> PROBLEM STATEMENT: Could you echo the lines of the listing between the line holding "The width and height of the screenshot is (1200, 1700)." and the line holding "click(377, 46)", inclusive, reproducing them precisely?

(Dataset records)
###
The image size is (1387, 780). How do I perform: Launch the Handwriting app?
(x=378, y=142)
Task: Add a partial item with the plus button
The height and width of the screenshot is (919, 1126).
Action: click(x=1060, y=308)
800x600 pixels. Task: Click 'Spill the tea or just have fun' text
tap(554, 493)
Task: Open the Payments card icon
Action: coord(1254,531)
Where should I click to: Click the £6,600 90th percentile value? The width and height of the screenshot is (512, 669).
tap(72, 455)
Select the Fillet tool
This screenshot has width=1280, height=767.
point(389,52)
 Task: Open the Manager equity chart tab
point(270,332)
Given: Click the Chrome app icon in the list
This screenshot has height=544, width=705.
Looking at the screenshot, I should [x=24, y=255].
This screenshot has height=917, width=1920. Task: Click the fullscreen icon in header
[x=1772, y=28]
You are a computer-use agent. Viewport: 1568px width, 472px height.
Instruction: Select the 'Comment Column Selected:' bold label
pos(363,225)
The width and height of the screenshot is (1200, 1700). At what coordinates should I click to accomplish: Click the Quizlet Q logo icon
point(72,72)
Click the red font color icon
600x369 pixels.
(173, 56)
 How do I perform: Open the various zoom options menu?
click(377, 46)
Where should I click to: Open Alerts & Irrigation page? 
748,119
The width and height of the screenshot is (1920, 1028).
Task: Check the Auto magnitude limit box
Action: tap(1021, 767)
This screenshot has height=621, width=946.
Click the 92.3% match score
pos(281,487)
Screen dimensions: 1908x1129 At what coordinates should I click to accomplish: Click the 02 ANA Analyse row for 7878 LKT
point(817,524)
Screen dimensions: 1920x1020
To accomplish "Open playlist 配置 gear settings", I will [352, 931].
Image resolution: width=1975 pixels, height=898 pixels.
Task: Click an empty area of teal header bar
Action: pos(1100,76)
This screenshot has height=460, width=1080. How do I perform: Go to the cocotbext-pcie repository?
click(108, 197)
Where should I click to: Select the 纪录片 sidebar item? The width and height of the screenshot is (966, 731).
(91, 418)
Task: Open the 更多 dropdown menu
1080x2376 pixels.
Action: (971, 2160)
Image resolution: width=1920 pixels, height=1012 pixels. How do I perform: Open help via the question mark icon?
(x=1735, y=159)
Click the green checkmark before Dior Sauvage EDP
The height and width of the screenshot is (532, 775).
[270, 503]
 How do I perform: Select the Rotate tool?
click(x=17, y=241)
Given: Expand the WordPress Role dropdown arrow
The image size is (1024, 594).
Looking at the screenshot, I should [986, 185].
###
> SOLUTION FOR THIS PROBLEM:
The width and height of the screenshot is (1200, 1700). At what coordinates should I click to accomplish: Click the Quizlet Q logo icon
point(72,72)
Click the red font color icon
600x369 pixels.
(173, 56)
 How do I perform: Open the various zoom options menu?
click(377, 46)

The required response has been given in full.